-- The problem --
Please reproduce the following records exactly, with nothing omitted.

-- Provided material --
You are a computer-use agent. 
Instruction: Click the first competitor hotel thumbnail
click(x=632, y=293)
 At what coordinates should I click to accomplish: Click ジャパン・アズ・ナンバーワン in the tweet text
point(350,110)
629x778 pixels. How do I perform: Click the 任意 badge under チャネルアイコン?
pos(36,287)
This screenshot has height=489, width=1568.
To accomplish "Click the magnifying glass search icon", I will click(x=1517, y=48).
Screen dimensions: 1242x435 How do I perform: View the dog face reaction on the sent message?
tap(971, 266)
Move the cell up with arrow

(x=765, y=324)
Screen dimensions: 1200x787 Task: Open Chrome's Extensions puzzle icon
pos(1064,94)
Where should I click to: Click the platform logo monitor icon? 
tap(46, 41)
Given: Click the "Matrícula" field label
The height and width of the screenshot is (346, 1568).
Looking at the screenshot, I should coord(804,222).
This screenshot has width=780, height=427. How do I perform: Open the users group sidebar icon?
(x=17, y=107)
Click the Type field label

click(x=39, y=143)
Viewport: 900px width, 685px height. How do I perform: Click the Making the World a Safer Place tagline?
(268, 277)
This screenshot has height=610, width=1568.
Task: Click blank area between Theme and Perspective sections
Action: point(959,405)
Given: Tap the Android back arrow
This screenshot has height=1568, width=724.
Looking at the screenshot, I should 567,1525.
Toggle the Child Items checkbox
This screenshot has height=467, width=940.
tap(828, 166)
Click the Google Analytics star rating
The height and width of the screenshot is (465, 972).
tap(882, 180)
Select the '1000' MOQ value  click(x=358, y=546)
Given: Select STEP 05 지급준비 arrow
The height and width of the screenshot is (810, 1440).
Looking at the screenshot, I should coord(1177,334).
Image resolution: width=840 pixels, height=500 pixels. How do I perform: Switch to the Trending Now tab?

-- Result --
You are a computer-use agent. 
Instruction: Click the first competitor hotel thumbnail
click(x=632, y=293)
 At what coordinates should I click to accomplish: Click ジャパン・アズ・ナンバーワン in the tweet text
point(350,110)
629x778 pixels. How do I perform: Click the 任意 badge under チャネルアイコン?
pos(36,287)
This screenshot has height=489, width=1568.
To accomplish "Click the magnifying glass search icon", I will click(x=1517, y=48).
Screen dimensions: 1242x435 How do I perform: View the dog face reaction on the sent message?
tap(971, 266)
Move the cell up with arrow

(x=765, y=324)
Screen dimensions: 1200x787 Task: Open Chrome's Extensions puzzle icon
pos(1064,94)
Where should I click to: Click the platform logo monitor icon? 
tap(46, 41)
Given: Click the "Matrícula" field label
The height and width of the screenshot is (346, 1568).
Looking at the screenshot, I should coord(804,222).
This screenshot has width=780, height=427. How do I perform: Open the users group sidebar icon?
(x=17, y=107)
Click the Type field label

click(x=39, y=143)
Viewport: 900px width, 685px height. How do I perform: Click the Making the World a Safer Place tagline?
(268, 277)
This screenshot has height=610, width=1568.
Task: Click blank area between Theme and Perspective sections
Action: point(959,405)
Given: Tap the Android back arrow
This screenshot has height=1568, width=724.
Looking at the screenshot, I should 567,1525.
Toggle the Child Items checkbox
This screenshot has height=467, width=940.
tap(828, 166)
Click the Google Analytics star rating
The height and width of the screenshot is (465, 972).
tap(882, 180)
Select the '1000' MOQ value  click(x=358, y=546)
Given: Select STEP 05 지급준비 arrow
The height and width of the screenshot is (810, 1440).
Looking at the screenshot, I should coord(1177,334).
Image resolution: width=840 pixels, height=500 pixels. How do I perform: Switch to the Trending Now tab?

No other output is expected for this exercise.